Really it depends how you want to handle lines that are too long.

fgets with a decent sized buffer will work generally, and you can detect that it has "failed" - the buffer end has no newline char. It is possible to avoid always doing a strlen() to confirm if the buffer is overflowed, but that is a different question.

Perhaps your strategy is to simply skip lines that can't be processed, or perhaps the rest of the line is just a comment you would ignore anyway, in which case, it is easy to then put fgets in a loop to discard the rest of the line with no allocation penalty.

If you do want to read the whole line regardless then getline may be the better strategy for you. The malicious user would need a lot of disk space to cause the bad behaviour you describe, or perhaps pass /dev/random or similar as the input filename.

Again, if getline can't realloc it will fail in a way that you can recover from, though if you are reusing the buffer for multiple line reads, you might want to free the buffer that it does have after an error before trying to read more, as it is still allocated and may have grown as large as it could before failing.

Gem Taylor
  • 5,381
  • 1
  • 9
  • 27
  • I now decided to set a line length limit of 10,000 and use `fgets()`. Limiting the line length is perfectly fine in my use case. I asked the original question because in the [glibc documentation for `fgets()`](https://www.gnu.org/software/libc/manual/html_node/Line-Input.html#index-fgets) there is a warning about a flaw of `fgets()`, the caller can’t tell if the input data contain NUL bytes, recommending `getline()` instead. However, for `getline()`, which could bring the system down by uncontrolled memory allocation, there is no warning. – edavid May 06 '19 at 09:17
  • Hmm... a lot of the c string API is defeated if your string contains null characters, but if it does, then it is not a text file, and so you shouldn't be using line-based processing at all. – Gem Taylor May 07 '19 at 09:51
  • In terms of the malicious potential of injecting null bytes, your code will see a shortened line and perhaps (depending how you detect it) then treat the next line as a line continuation. I can't immediately see how that would be worse than any other slightly dodgy text file input. – Gem Taylor May 07 '19 at 09:56
  • 1
    Exactly. However, the glibc documentation says about fgets: “Don’t use it to read files edited by the user because, if the user inserts a null character, you should either handle it properly or print a clear error message. We recommend using getline instead of fgets.” – I am surprised they care about this nuisance a lot but apparently not about the hazard of unlimited memory allocation of getline. – edavid May 08 '19 at 15:58
  • Hmm... do they suggest a way to handle it properly, perchance?
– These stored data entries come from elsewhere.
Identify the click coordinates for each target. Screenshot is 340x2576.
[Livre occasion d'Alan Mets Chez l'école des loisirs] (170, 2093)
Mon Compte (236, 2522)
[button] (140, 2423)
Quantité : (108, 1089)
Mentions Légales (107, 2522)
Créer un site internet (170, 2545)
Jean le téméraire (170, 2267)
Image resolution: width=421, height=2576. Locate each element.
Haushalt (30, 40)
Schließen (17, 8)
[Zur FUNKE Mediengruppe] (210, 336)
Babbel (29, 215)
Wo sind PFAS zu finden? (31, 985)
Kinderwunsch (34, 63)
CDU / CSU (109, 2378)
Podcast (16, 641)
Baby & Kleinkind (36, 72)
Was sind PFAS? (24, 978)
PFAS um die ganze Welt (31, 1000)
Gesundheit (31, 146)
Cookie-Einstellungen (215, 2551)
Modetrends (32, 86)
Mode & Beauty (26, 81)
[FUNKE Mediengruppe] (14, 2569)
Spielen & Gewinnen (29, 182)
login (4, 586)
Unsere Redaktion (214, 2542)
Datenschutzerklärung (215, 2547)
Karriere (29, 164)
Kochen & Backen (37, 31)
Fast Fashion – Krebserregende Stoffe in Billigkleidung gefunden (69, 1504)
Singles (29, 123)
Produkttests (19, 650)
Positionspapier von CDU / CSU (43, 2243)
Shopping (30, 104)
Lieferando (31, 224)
I'm down to `strlen` vs `ftell` delta mismatch? `ftell` is an ok speed call, but it does mean you had to call `strlen` Actually using `ftell` is not a bad strategy in general, but you do need to deal with windows/unix text files. – Gem Taylor May 08 '19 at 16:25
  • They suggest using `getline` so that one can scan the line for NUL bytes. With `fgets` one needs to call `strlen` anyway, it inserts a NUL byte at the end of the line – which is why, encountering NUL, one can’t tell whether it was in the file or has been inserted by `fgets`. The `ftell` method would work with seekable files but not pipe-like streams such as `stdin`. Alternatively, one could fill the line buffer with known bytes before passing it to `fgets`. If the bytes following a NUL are different from the known byte sequence, the NUL is most likely from the file. – edavid May 09 '19 at 10:05
  • In the end, if you are going to be this paranoid, it isn't very difficult to set up your own fixed buffer, fread it full, scan for newlines with memchr, memcpy down the unused portion and fread again! Perhaps I'll write that up sometime. – Gem Taylor May 09 '19 at 10:43
0

getline() reallocate the buffer for you to alleviate a little bit the memory management in your program.

But indeed, that could lead to a large chunk of memory being allocated. If that is a concern, then you should take extra steps to use functions that does not allocate memory implicitly.

MartinVeronneau
  • 1,296
  • 7
  • 24